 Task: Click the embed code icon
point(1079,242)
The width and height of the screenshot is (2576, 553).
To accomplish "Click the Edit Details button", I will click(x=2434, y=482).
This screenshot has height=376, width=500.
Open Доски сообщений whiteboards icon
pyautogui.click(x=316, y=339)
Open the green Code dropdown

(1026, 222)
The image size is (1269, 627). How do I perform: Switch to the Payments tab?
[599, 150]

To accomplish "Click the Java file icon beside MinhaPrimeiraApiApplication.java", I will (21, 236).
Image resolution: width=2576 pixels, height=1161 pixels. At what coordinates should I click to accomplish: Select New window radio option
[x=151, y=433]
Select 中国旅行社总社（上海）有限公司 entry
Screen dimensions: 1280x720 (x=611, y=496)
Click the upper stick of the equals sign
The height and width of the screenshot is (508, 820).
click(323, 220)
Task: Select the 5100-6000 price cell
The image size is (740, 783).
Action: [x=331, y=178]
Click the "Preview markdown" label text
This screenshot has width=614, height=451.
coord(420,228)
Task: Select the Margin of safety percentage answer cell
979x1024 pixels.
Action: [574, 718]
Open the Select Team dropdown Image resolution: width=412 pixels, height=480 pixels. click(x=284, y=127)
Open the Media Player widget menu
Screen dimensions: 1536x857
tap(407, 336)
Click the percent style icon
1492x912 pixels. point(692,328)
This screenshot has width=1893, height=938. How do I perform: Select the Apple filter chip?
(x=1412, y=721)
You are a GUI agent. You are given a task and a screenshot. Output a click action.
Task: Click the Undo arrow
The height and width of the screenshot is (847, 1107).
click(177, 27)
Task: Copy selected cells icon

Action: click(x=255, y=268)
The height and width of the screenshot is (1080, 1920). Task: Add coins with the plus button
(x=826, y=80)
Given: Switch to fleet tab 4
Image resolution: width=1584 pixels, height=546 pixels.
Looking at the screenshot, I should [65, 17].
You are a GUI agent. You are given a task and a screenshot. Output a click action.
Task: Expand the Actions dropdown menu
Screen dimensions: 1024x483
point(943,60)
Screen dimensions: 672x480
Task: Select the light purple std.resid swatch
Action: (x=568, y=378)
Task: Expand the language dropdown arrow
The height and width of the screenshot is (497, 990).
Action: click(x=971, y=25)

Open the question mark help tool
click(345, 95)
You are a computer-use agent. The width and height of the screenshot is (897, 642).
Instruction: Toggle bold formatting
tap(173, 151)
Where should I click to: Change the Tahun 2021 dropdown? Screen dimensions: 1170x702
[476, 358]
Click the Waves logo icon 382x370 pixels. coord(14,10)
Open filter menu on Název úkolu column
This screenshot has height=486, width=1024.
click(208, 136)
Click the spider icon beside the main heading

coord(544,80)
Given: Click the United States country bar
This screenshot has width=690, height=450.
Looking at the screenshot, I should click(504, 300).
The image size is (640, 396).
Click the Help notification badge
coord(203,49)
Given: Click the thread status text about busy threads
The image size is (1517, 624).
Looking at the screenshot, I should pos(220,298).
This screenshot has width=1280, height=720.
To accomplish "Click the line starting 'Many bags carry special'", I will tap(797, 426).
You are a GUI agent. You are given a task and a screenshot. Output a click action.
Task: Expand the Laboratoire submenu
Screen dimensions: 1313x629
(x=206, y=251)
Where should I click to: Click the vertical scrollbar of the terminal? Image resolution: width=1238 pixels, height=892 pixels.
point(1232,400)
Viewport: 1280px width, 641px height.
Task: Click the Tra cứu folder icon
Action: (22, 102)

» TASK
Would you copy every line from the listing above that has the string "arrow" in it?

» WRITTEN ANSWER
Task: Click the Undo arrow
Task: Expand the language dropdown arrow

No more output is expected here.